The bookingConfirmedHandler callback should be called when the remote call to hotelBooking.confirm() returns, because we have registered interest in the event, and it has been raised by the Seam component.

Handling of asynchronous events is very similar but needs a little more configuration to integrate with Gravity push.
The integration is made at two levels :
- events raised asynchronously by Seam components of the user context
- events raised by asynchronous method calls from Seam components of the user context

The first thing is to configure a messaging destination named 'seamAsync' in services-config.xml which will handle communication with the server components :

<services-config>

<services>
<service id="granite-service"
class="flex.messaging.services.RemotingService"
messageTypes="flex.messaging.messages.RemotingMessage">
<!--
! Use "tideSeamFactory" and "my-graniteamf" for "seam" destination (see below).
!-->
<destination id="seam">
<channels>
<channel ref="my-graniteamf"/>
</channels>
<properties>
<factory>tideSeamFactory</factory>
</properties>
<security>
<security-constraint>
<auth-method>Custom</auth-method>
<roles>
<role>user</role>
<role>admin</role>
</roles>
</security-constraint>
</security>
</destination>
</service>

<service id="gravity-service"
class="flex.messaging.services.MessagingService"
messageTypes="flex.messaging.messages.AsyncMessage">
<adapters>
<adapter-definition id="seam" class="org.granite.gravity.adapters.SimpleServiceAdapter"/>
</adapters>

<destination id="seamAsync">
<channels>
<channel ref="my-gravityamf"/>
</channels>
<security>
<security-constraint>
<auth-method>Custom</auth-method>
<roles>
<role>user</role>
<role>admin</role>
</roles>
</security-constraint>
</security>
<adapter ref="seam"/>
</destination>
</service>
</services>

<!--
! Declare Tide+Seam service factory.
!-->
<factories>
<factory id="tideSeamFactory" class="org.granite.tide.seam.SeamServiceFactory"/>
</factories>

<!--
! Declare granite channels.
!-->
<channels>
<channel-definition id="my-graniteamf" class="mx.messaging.channels.AMFChannel">
<endpoint
uri="http://{server.name}:{server.port}/{context.root}/graniteamf/amf"
class="flex.messaging.endpoints.AMFEndpoint"/>
</channel-definition>

<channel-definition id="my-gravityamf" class="org.granite.gravity.channels.GravityChannel">
<endpoint
uri="http://{server.name}:{server.port}/{context.root}/gravity/amf"
class="flex.messaging.endpoints.AMFEndpoint"/>
</channel-definition>
</channels>

</services-config>


Second, we need to startup the messaging client at the beginning of the application, for example in a static initializer block of our main mxml :

{
Seam.getInstance().addPlugin(TideAsync.getInstance("seamAsync"));
}

That's all.


Now we are able to listen to events raised asynchronously with Events.instance().raiseAsynchronousEvent() or raiseTimedEvent(), or to events raised from an asynchronous method call.
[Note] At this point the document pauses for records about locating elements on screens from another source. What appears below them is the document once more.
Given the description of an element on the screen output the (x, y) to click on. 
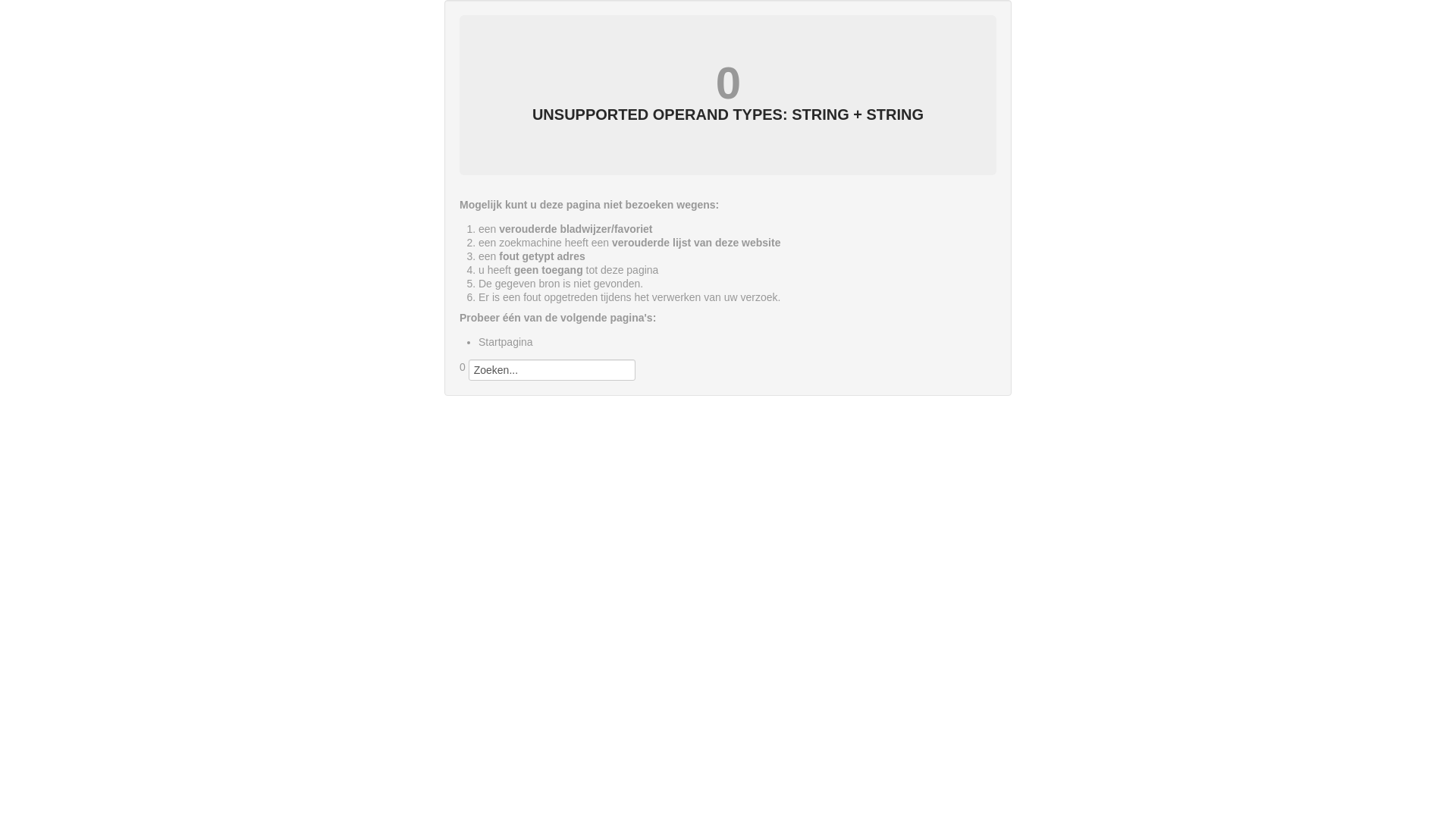
Startpagina Element type: text (505, 341)
Given the description of an element on the screen output the (x, y) to click on. 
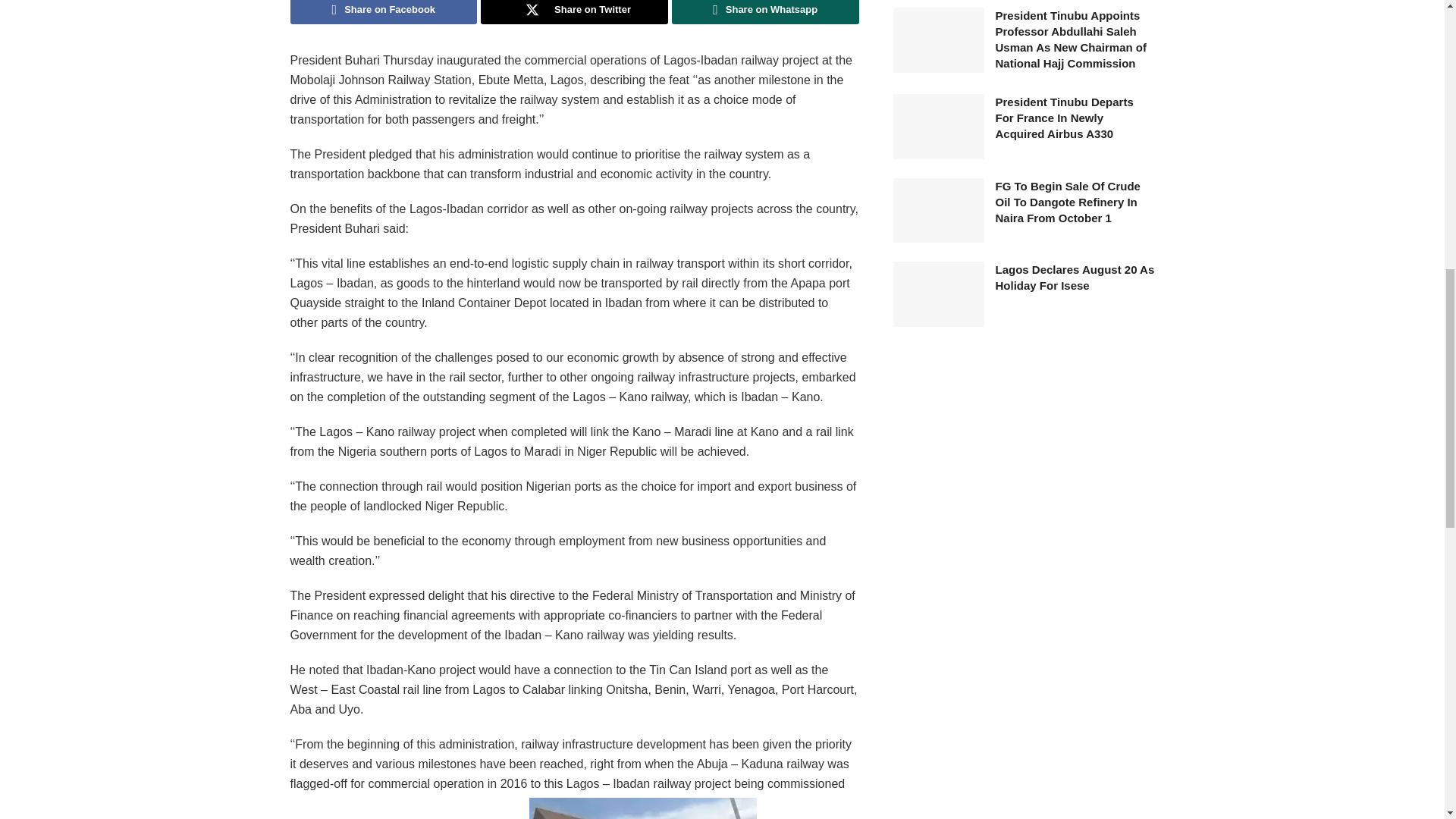
Share on Twitter (574, 12)
Share on Whatsapp (765, 12)
Share on Facebook (383, 12)
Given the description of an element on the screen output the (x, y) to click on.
The client part is exactly the same as for synchronous events :

tideContext.addContextEventListener("notification", notificationHandler, true);

For security reasons, only events initiated by a component in the current user session context can be received. This cannot be used for now to communicate between different users.

Possible uses of this feature could be :
- notify the user of incoming events (new mail, new chat message, ...)
- notify the user periodically of the progress of a long process running on the server

This is really powerful and makes the use of the Seam asynchronicity framework almost transparent for the Flex client.
The client code is exactly the same, so you can make any method call asynchronous or not depending on the needs of the application.


You can try and see most of these things working on the example projects (graniteds_seam and graniteds_seam_booking). You can also go to the GDS forum for any help or comments.

A similar integration for Spring is in progress and may be included in a future release (maybe 1.2).